Researchers at the Pacific Northwest National Laboratory (PNL; Richland, WA) and at Lucent Technologies (Murray Hill, NJ) have achieved relative linewidths of 5.6 Hz between two quasi-independent cavity-locked quantum-cascade (QC) lasers and subsequently used them to perform sub-Doppler spectroscopy at 8.5 μm.

Laser stabilization is fundamental to research and development of ultrasensitive cavity-enhanced chemical sensors, said Matthew Taubman of PNL, who presented the research results in May at the annual Conference of Lasers and Electro-Optics (CLEO; Long Beach, CA). The researchers were seeking to demonstrate the extension of the stabilization technology from the visible to near-infrared regions down to the mid- to long-wave infrared, in particular, using the QC laser technology developed by Lucent.

Reducing linewidths
To achieve a 5.6-Hz (full width at half-maximum) beat between the two laser systems, the researchers had to achieve a reduction on the order of 25,000 in the free-running linewidth of the QC lasers of about 160 kHz. The accomplishment required reduction to a very high level of all but the slowest components of the frequency noise contributing to these lasers' linewidths, Taubman said. He added that the slowest components of the noise were removed artificially to allow the measurement to be taken.

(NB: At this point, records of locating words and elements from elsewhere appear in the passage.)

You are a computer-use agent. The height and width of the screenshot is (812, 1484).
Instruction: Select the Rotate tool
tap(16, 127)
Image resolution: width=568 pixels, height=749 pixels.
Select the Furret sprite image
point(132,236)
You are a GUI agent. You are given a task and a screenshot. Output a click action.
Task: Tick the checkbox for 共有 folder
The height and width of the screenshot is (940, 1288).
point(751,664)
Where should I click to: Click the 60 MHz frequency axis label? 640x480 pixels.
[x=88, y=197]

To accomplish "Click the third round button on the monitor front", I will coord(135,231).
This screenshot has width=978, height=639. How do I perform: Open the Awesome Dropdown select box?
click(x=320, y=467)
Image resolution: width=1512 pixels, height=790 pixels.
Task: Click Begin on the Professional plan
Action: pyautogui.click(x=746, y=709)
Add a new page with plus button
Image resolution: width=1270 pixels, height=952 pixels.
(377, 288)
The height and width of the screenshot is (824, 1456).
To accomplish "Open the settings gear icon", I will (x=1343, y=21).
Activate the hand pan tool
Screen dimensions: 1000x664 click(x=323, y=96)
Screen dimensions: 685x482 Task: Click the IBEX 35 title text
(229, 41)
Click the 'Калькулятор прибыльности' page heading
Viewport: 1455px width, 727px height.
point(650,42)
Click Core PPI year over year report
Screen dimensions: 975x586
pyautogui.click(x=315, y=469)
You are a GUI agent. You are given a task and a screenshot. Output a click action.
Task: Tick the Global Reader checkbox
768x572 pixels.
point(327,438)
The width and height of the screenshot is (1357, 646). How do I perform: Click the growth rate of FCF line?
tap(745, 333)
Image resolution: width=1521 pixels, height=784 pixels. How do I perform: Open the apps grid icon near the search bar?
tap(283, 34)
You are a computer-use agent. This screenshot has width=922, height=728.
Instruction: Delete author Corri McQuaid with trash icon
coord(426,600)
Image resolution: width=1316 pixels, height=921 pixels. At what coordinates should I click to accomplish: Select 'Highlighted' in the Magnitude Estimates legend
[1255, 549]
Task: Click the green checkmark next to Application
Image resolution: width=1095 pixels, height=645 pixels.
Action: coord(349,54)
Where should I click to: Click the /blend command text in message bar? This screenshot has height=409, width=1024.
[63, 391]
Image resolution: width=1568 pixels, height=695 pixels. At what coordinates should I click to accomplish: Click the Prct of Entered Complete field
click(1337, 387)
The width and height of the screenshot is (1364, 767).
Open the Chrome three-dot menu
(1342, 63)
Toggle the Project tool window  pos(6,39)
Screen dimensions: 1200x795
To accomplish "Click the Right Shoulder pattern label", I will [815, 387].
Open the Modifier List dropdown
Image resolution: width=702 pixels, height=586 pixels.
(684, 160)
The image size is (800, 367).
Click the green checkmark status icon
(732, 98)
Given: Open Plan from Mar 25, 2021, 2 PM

The QC lasers were frequency stabilized to separate optical cavities using highly optimized servo loops based on the Pound-Dreyer-Hall technique (see figure). Unlike traditional stabilization experiments in which both lasers are stabilized to adjacent modes of a single cavity under stringent engineering constraints, the two separate cavities in the PNL experiment were made of stainless steel vacuum fittings and rubber O-rings bolted directly to an optical table with minimal vibration isolation.

Despite the fact that the cavities exhibited "significant acoustic resonances," the experiment was successful, Taubman said, because of a third servo loop of lower gain and bandwidth. The third loop could not modify the fast linewidths of the laser systems, but effectively removed relative drift and low frequency noise, forcing one laser to track the other at low audio-band frequencies and enabling a highly stable 5.6-Hz relative linewidth beat measurement.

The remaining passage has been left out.